無傷で、階段の方から儀式の間へと駆け戻ってきた。
舞い戻った【無限回帰の黒き盾】が、魔王と再び対峙する。
「――さぁ、どうした、狂犬よ。此度は、事件のアナウンスとやらはしないのか?」
浴場にも、儀式の間にいるものとは別のワンダーが現れる。
そのワンダーは、空澄ちゃんの死体を念入りに確かめた。
『あ、あわっ、ほ、ほんとに、死んじゃってる……』
ワンダーが呟く。
――もう、手遅れだ。接理ちゃんの魔法が発動した以上、この結末は必定。
それが、空澄ちゃんが仕組んだことなんだから。
『えっ、あっ、えっと、【犯人】の条件は満たしてる……。【真相】追及は例外なく始まる……。あわわわわわわわ……』
「ふん。卑怯者。始めないのか? 斯様な死の遊戯を作り上げておきながら、貴様自身の死は受け入れられないと? 議論の時間など必要ない。――我が、棺無月 空澄殺害の【真相】を全て答えてやろう」
『えっ、あっ、ああ――』
ワンダーが、絶望に呻く。
それを待たずして、藍ちゃんは【真相】の解答を始める。
「棺無月 空澄は――」
『あっ! 待ったああああああああ! ストップ、ストーップ!』
不意に、ワンダーが叫ぶ。
『いやぁ、うっかりうっかり。ルールを伝え忘れてたよ。うん。事件を仕組んだ人は、【真相】の解答は禁止なんだよねー。いや、忘れてた忘れてた。うん』
「……屑が」
『お茶目なうっかりさんと言ってほしいなぁ! あははははは!』
勝手に都合のいいルールを作り出したワンダーは、なおも醜悪に笑う。
『いやぁ、ヒヤヒヤしたけど、ルールの伝え忘れのおかげでなんとかなったね! いやぁ、なんか無駄死にが出たけど、こんなクズが死んだところで誰も気にしないよね!』
ワンダーは、命を懸けた覚悟を示した彼女を愚弄する。
『って言うか今、中二病ちゃん、議論の時間は要らないって言ったよね!? だったら、もう【真相】解答の時間始めちゃっていいよね!? はい決定! ――たぶん結託したのはあの時だろうから、中二病ちゃんと白衣ちゃんは【真相】解答に参加不能です! それ以外の子が答えてよね! あはははははははは!』
追い詰められた魔王は、状況を切り抜けたとばかりに笑い続ける。
『もちろん、可愛い魔王様が偶然つまずいちゃったアホらしいトラップでアバンギャルドちゃんが死んじゃいましたー、なんて単純な解答は却下だから! ボクがこんなふざけた状態に置かされた理由まで答えないとダメだからね! なんでかわからないけど復活してきたアバンギャルドちゃんの謎とか! さぁさぁ、答えられる人はいる!? いないよね!? あはははははははははは!』
吐き気を催す邪悪を前に、藍ちゃんは。
『あははははははははは――』
「……保険をかけておいて、本当によかったな。棺無月 空澄の言う通りだったか」
『――ははは、は?』
ワンダーの声に、困惑が混じる。
それに取り合わず、藍ちゃんは――私に目を向けた。
「貴様は、辿り着いているだろう。空鞠 彼方。最後の仕上げだ。――魔王を、断頭台へ送れ」
「……っ」
とんでもない重責を背負わされて、体が震える。
確かに、私は辿り着いた。【真相】のその先に。
でも、それが正解である保証はどこにもない。ほとんどは推理によるもので、物証なんてない。
――いや、でも。それはワンダーも同じだ。
支配者を気取っているワンダーも、この事件ばかりは、自分が【犯人】だというのに【真相】を知らない。

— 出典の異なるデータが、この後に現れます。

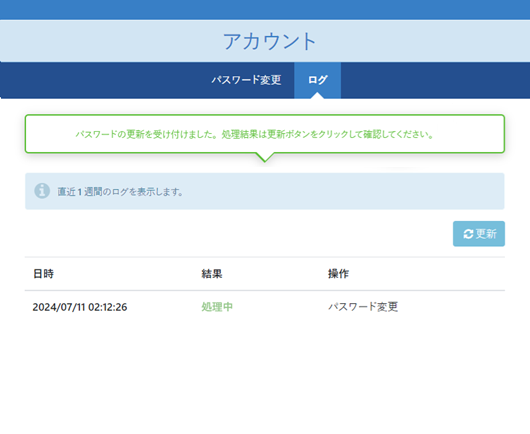
Task: Click the downward pointer on green notification box
Action: pyautogui.click(x=265, y=158)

だから、私の目的は一つ。ワンダーが反論できないような、一つの矛盾もない推理を作り上げること。
私は、【犯人】とされた人を二人、処刑台へ送った。その、償いがしたいというのなら。
――ここで私は、魔王を殺さなければならないのだろう。二人の人間を死に至らしめた、お得意の推理で。
たとえそれが、魔王に生きて罪を償わせるという、私が望んだ形ではないのだとしても。
――頭の中で、何度も推理を確かめる。
何か矛盾はないか、徹底的に検討する。
目の前で起こった事実をもとに、一部推理を再構成する。
そして。
「……うん。わかった」
藍ちゃんの願いに頷く。魔王と向き合う。
――始めよう。魔王討伐のための、最後の戦いを。
今度こそ間違えず、死者の遺志を引き継いで。